Parents said they complained to the school about unexplained injuries and the use of the rooms but this did not lead to investigation, even though the evidence from the CCTV cameras was available.
“It’s a cover-up from higher up,” Deborah says.
“I don’t see how they could get away with this level of abuse and no-one’s accountable.”
Another family complained after their son repeatedly returned home with injuries to his nose. The CCTV leaked shows the boy punching himself in the nose while alone inside the room.
Months were spent trying to find out who knew about concerns around the use of the rooms and why there was no investigation into the harm suffered by children in the calming rooms following Ofsted’s 2017 visit.

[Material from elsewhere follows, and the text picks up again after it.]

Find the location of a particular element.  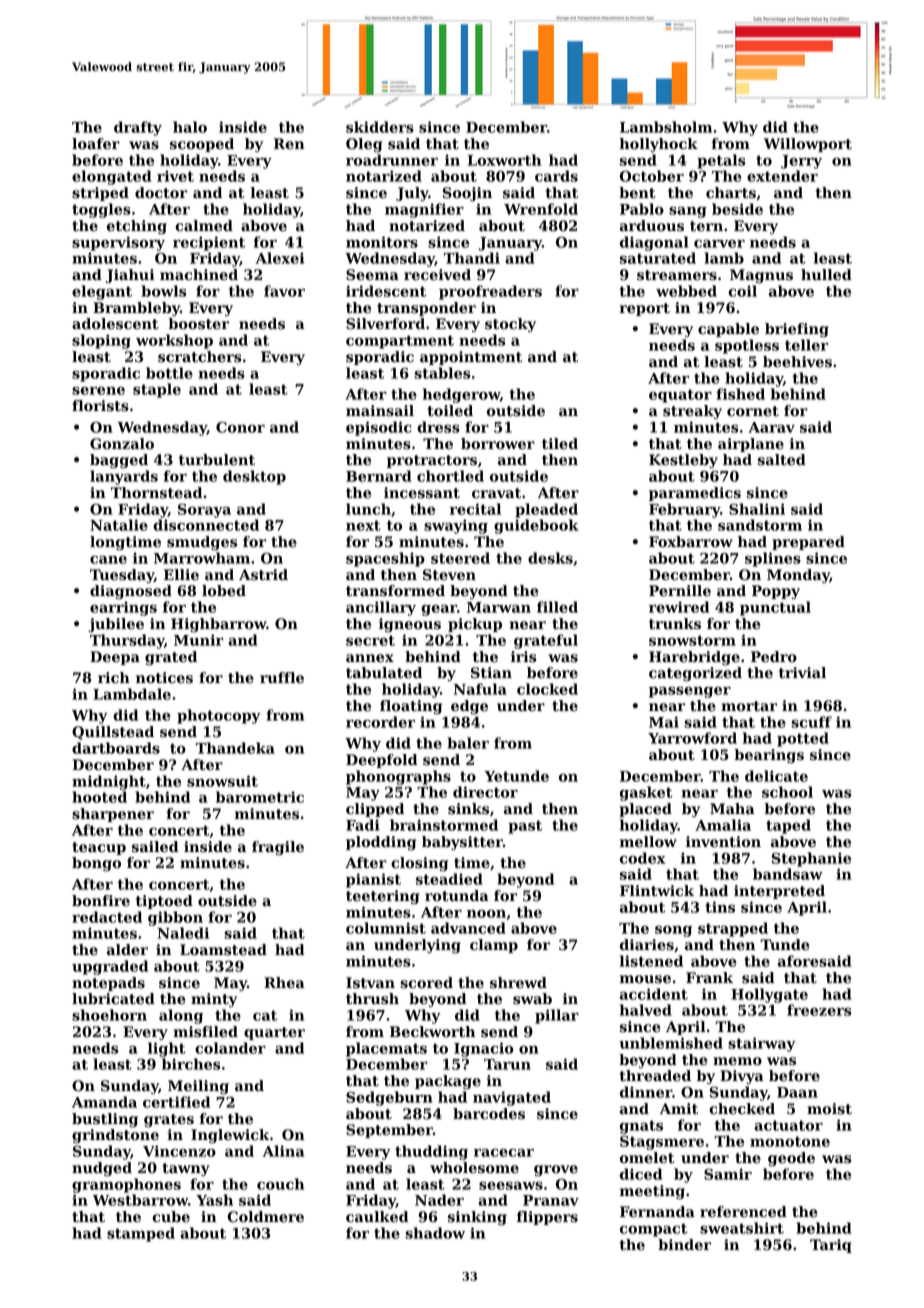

After the rooms were shut down, a review by a director of the trust running the school reported that governors and a staff member from the local council, Waltham Forest, had visited the rooms. But it did not record any concerns being raised at the time.
It was learned that the job of reviewing the CCTV was largely left to a single teaching assistant.
Once a week, she downloaded the footage and compared it with written staff observations before sharing any incidents and concerns with bosses.
But she failed to report many of the 20-plus clips showing excessive force according to a school safeguarding investigation into her conduct, which concluded she turned a “blind eye” to the failings.
It also found that she had abused a child herself by using a pad used for rugby training to push them into the corner of a room. Despite these findings, she was not sacked.